Yves Roucaute est philosophe, épistémologue et logicien. Professeur des universités, agrégé de philosophie et de sciences politiques, docteur d’État en science politique, docteur en philosophie (épistémologie), conférencier pour de grands groupes sur les nouvelles technologies et les relations internationales, il a été conseiller dans 4 cabinets ministériels, Président du conseil scientifique l’Institut National des Hautes Etudes et de Sécurité, Directeur national de France Télévision et journaliste. 

Il combat pour les droits de l’Homme.
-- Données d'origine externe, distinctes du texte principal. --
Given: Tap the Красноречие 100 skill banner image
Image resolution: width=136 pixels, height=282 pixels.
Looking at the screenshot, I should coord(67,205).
Emprisonné à Cuba pour son soutien aux opposants, engagé auprès du Commandant Massoud, seul intellectuel au monde invité avec Alain Madelin à Kaboul par l’Alliance du Nord pour fêter la victoire contre les Talibans, condamné par le Vietnam pour sa défense des bonzes.

Auteur de nombreux ouvrages dont « Le Bel Avenir de l’Humanité » (Calmann-Lévy),  « Éloge du monde de vie à la française » (Contemporary Bookstore), « La Puissance de la Liberté« (PUF),  « La Puissance d’Humanité » (de Guilbert), « La République contre la démocratie » (Plon), les Démagogues (Plon).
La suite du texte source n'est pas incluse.